◆ **Task details**: Which lines of the entries contain the string "legend"? Please find them and copy them.

[Records from a data collection]
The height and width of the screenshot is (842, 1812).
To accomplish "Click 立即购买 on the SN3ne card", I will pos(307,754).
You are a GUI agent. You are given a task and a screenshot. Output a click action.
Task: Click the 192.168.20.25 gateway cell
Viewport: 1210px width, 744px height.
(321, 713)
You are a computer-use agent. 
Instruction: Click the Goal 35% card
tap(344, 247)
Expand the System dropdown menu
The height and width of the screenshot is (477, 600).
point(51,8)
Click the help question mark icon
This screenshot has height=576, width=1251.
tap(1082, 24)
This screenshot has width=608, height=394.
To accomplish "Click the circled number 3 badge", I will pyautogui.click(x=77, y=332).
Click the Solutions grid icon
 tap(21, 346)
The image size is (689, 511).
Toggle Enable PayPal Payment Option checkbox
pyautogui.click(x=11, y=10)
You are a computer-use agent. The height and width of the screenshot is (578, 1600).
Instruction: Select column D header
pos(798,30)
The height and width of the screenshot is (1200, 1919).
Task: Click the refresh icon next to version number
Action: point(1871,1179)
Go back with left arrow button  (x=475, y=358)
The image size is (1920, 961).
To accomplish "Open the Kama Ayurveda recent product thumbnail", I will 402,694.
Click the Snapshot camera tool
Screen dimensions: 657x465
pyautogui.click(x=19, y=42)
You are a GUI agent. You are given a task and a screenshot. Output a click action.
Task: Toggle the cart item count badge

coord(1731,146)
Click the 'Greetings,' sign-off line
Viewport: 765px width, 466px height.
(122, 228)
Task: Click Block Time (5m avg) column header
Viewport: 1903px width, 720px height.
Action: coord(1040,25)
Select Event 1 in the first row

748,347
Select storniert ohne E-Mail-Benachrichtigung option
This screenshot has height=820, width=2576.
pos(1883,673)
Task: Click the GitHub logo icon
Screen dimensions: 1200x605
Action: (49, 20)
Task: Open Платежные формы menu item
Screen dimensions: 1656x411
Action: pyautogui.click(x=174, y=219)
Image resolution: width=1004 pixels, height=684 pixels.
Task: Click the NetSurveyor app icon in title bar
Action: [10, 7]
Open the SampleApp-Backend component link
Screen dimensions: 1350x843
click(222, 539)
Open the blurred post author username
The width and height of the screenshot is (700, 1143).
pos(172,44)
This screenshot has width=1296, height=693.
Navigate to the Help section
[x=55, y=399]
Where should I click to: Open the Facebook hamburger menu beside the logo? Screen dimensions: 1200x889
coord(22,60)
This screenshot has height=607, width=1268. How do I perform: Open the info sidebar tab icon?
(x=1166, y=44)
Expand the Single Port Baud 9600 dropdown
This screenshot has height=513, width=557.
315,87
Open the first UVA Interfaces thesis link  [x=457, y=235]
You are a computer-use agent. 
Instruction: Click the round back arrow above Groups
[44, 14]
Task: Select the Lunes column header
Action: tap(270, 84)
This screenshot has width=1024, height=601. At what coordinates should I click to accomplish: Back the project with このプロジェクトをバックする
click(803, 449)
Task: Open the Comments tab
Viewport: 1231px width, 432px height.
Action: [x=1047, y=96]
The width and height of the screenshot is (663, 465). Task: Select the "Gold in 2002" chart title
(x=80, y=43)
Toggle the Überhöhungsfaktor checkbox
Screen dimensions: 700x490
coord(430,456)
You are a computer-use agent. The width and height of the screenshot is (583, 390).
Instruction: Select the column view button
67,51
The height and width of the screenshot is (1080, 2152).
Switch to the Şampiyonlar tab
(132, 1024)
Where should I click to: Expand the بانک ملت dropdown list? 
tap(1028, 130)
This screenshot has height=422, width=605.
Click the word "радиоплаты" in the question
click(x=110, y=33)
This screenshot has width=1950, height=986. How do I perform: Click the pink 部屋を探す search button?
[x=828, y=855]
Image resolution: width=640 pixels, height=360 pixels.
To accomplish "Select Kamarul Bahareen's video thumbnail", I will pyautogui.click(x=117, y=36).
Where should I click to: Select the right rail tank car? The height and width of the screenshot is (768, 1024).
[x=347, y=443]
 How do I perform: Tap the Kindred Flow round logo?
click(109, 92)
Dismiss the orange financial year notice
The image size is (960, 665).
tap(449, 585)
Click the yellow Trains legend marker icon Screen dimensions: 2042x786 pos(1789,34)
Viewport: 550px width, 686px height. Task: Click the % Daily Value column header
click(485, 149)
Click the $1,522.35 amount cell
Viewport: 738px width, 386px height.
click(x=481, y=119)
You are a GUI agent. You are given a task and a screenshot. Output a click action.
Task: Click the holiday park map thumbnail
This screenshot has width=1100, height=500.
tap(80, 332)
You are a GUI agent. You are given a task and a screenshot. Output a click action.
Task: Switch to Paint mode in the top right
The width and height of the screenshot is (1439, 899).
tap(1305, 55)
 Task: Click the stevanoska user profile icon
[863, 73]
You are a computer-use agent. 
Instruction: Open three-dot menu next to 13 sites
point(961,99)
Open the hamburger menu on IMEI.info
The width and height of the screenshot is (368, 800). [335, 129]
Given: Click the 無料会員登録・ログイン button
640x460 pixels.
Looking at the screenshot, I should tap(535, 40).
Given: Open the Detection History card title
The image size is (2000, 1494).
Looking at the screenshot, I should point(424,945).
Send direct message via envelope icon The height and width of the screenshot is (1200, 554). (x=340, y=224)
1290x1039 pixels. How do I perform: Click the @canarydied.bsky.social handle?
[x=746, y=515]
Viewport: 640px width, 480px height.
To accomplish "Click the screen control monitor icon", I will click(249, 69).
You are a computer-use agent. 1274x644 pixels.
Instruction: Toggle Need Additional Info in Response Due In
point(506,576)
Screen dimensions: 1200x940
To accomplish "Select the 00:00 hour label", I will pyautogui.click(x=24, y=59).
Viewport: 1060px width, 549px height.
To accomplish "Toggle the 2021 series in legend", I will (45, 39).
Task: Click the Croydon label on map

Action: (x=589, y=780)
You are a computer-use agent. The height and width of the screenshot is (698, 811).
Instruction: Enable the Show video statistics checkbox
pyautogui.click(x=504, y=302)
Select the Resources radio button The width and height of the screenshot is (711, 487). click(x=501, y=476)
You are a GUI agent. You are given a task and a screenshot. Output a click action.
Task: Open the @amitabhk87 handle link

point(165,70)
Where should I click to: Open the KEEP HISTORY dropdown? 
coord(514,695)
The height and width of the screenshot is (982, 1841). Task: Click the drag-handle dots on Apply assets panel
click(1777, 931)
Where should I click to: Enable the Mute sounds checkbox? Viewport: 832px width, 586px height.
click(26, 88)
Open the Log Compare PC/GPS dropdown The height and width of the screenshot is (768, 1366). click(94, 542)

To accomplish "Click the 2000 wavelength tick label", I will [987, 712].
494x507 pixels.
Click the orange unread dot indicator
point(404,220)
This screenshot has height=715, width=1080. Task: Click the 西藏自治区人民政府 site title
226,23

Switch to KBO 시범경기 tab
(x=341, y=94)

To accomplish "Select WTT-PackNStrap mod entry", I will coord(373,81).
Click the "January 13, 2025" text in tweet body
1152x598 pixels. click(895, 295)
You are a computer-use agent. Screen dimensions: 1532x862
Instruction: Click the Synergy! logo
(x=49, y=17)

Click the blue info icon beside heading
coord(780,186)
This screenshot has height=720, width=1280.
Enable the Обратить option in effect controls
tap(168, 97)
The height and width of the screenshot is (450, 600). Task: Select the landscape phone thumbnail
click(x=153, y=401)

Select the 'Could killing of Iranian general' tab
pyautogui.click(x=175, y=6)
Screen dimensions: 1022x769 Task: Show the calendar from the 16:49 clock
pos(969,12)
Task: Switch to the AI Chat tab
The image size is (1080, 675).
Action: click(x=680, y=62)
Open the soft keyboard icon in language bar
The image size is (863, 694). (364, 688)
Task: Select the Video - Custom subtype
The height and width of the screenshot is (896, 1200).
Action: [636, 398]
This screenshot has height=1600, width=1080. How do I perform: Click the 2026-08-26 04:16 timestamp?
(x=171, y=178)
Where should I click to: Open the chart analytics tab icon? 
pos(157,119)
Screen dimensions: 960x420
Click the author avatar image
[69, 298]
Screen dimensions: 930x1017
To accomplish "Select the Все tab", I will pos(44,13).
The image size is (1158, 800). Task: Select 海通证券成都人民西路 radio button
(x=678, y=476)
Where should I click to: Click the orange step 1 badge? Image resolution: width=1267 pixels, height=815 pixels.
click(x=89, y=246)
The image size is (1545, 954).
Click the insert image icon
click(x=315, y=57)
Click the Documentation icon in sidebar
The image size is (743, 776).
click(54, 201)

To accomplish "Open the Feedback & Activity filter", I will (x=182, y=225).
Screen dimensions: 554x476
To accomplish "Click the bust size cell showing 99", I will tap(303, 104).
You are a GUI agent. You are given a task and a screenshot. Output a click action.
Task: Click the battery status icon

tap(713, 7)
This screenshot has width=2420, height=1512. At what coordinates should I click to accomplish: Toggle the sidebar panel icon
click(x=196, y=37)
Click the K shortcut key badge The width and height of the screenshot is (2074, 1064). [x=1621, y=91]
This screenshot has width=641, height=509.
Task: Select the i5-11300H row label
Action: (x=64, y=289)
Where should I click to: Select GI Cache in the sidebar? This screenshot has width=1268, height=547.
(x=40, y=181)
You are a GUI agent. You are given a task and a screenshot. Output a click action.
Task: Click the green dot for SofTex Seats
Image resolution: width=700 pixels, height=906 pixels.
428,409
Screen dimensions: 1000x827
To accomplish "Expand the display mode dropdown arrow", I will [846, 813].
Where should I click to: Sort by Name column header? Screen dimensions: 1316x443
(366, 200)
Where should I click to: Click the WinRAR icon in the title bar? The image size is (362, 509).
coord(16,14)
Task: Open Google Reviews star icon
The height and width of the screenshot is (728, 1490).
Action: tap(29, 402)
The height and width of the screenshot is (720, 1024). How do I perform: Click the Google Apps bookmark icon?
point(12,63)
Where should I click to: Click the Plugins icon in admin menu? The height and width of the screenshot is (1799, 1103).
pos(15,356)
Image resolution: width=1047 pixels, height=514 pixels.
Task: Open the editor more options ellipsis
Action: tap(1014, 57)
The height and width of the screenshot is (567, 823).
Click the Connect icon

◆ **The completed task**:
Click the yellow Trains legend marker icon Screen dimensions: 2042x786 pos(1789,34)
To accomplish "Toggle the 2021 series in legend", I will (45, 39).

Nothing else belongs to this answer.